Negative interactions with your pharmaceuticals
Pharmacy Times puts the interactions between cannabis and pharmaceuticals more specifically.
♦ THC is metabolized by CYP269 and CYP3A4.3. CYP2C9 breaks down (metabolizes) compounds including steroid hormones and fatty acids. CYP3A4 oxidizes small foreign organic molecules, such as toxins or drugs, so that they can be removed from the body.
There have been no studies on how CYP269 inhibitors eliminate THC. But, science says it would be expected that CYP269 inhibitors—amiodarone, cimetidine, cotrimoxazole, metronidazole, fluoxetine, fluvoxamine, fluconazole, and voriconazole—would inhibit THD elimination.
CYP3A4 inhibitors, including ketoconazole, clarithromycin, erythromycin, cyclosporine, verapamil, itraconazole, voriconazole, and boceprevir, would be expected to produce increase the concentration of THC by 1.20 and 1.8- fold.
♦ CBD plasma concentration increased 2-fold in combination with ketoconazole. Rifampin reduces CBD content by 50% to 50%. “Other CYP3A4 inhibitors and inducers should be expected to have a similar effect on CBD plasma concentrations if co-administered.”
What does this mean to you as a cannabis user?
You would need to know all the ingredients in your prescription pharmaceutical, the proportion of their presence, their respective mechanism of action, and more to make prudent decisions.

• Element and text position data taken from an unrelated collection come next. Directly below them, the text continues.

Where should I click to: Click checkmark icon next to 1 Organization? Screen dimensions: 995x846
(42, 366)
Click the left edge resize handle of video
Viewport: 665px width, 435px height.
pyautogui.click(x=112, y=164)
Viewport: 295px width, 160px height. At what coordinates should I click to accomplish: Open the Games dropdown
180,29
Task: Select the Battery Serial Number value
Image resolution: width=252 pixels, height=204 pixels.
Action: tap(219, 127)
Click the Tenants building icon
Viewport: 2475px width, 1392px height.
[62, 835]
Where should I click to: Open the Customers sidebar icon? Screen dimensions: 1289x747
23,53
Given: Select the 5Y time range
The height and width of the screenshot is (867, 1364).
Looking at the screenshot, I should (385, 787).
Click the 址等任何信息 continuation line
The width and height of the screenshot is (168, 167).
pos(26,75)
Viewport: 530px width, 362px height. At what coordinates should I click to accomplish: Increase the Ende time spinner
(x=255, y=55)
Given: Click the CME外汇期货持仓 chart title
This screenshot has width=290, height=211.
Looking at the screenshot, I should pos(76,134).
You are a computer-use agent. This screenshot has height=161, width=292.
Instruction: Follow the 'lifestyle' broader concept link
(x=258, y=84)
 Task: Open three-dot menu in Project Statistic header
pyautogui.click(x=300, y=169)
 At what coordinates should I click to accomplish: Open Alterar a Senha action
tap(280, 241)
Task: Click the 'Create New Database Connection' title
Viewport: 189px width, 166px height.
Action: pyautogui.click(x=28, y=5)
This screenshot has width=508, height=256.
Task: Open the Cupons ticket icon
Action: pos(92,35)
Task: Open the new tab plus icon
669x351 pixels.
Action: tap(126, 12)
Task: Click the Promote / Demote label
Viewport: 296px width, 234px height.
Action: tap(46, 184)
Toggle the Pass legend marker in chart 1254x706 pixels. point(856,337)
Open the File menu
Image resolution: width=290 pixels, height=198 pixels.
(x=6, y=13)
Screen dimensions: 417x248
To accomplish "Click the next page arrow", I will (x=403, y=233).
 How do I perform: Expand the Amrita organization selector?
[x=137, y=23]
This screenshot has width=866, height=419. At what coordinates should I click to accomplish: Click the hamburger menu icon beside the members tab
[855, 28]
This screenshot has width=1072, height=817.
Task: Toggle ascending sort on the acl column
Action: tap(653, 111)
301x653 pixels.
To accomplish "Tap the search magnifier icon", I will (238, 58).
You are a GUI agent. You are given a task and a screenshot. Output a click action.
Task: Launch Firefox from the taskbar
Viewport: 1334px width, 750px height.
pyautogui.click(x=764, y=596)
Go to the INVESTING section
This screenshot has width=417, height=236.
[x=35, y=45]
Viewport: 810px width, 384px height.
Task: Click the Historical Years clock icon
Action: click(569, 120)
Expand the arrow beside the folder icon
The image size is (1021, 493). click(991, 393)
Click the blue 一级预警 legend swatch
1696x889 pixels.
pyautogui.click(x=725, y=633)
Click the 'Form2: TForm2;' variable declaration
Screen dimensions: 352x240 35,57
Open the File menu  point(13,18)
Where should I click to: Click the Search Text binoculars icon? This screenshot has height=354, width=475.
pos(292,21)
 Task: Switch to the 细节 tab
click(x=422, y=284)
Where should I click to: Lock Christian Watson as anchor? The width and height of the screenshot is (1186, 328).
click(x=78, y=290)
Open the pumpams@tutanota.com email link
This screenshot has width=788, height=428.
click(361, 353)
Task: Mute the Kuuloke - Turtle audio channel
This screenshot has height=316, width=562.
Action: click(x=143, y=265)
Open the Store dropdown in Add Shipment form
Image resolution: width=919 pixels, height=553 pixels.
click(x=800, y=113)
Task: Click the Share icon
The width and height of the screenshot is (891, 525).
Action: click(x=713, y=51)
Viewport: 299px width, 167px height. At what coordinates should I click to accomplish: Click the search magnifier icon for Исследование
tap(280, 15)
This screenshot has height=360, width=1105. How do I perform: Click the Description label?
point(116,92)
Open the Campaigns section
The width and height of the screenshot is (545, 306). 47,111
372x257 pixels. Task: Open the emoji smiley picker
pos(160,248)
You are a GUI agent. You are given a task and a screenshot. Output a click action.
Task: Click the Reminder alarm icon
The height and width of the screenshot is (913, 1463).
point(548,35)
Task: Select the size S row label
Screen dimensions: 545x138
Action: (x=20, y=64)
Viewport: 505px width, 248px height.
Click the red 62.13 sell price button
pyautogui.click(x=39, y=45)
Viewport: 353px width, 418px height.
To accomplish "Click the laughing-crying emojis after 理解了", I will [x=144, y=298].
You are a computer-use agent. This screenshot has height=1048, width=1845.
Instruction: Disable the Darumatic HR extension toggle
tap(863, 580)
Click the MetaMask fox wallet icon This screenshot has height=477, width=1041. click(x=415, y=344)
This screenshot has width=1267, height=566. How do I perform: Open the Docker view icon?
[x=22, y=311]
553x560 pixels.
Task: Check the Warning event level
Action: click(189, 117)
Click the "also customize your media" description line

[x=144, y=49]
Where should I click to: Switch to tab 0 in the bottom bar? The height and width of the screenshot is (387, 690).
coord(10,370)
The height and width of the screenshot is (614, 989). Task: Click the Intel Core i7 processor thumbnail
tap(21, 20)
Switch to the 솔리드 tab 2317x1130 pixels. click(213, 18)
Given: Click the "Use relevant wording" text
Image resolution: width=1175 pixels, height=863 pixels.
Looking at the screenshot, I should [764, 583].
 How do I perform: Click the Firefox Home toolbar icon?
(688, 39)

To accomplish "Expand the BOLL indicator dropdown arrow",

♦ A study of Self Reports of the Interaction between Substance Abuse and Schizophrenia published in the Australian & New Zealand Journal of Psychiatry found “Only cannabis increased positive symptoms of schizophrenia and only amphetamines reduced negative ones.”
♦ The Pharmaceutical Journal reports, “Cannabinoids are highly protein bound (up to 97 percent) and release of both THC and CBD from fatty tissue is slow, sometimes taking up to a month in heavy users.” This metabolism creates some potential for pharmacokinetic interactions.
More than this, we don’t know for sure because there is so little valid research in long-term focused human studies. Even permitting research, it would be hard to find a place to start. You would have to study each dose of each strain in combination with each pharmaceutical in diverse circumstances.
But, some things seem clear given what we know now.
Does cannabis have negative interactions with your pharmaceuticals?
Once you set aside the clear counterindications covered above, you must surrender readily to common sense.
Any fool can see that cannabis used in combination with alcohol, meth, heroin, cocaine, hallucinogenics, and other inebriants and stimulants will exacerbate the effects of the cannabis in body and mind experiences. Forget the warnings about operating heavy equipment. You’re making a mistake!
Otherwise, the research does not support any concerns you cannot manage at this time. The sedative effects attributed to CBD will clearly increase the sedation in antidepressants, anti-inflammatories, and SSRIs.
THC will increase blood pressure and heartbeat. When used in combination with blood-pressure medications, blood thinners, and beta blockers, the THC potency will risk bleeding and blood makeup.
Users must exercise prudence in the selection of strain, dosing, and frequency. If you have a known and serious medical condition, you should be cautious about cannabis use in general. If you are treating with pharmaceuticals, you should research the potential for counter-indications. And, where you have any doubt, you must confer with your prescribing doctor or medical cannabis doctor.
The pharmaceuticals mentioned here are among the most valued and successful pharmaceuticals. Many of them have not been marketed long enough to be subject to long-term study. And, few pharm leaders are promoting research on the interaction of cannabis and pharmaceuticals.
It’s left to your common sense and some trial and error to get it right, so long as you stay heads up!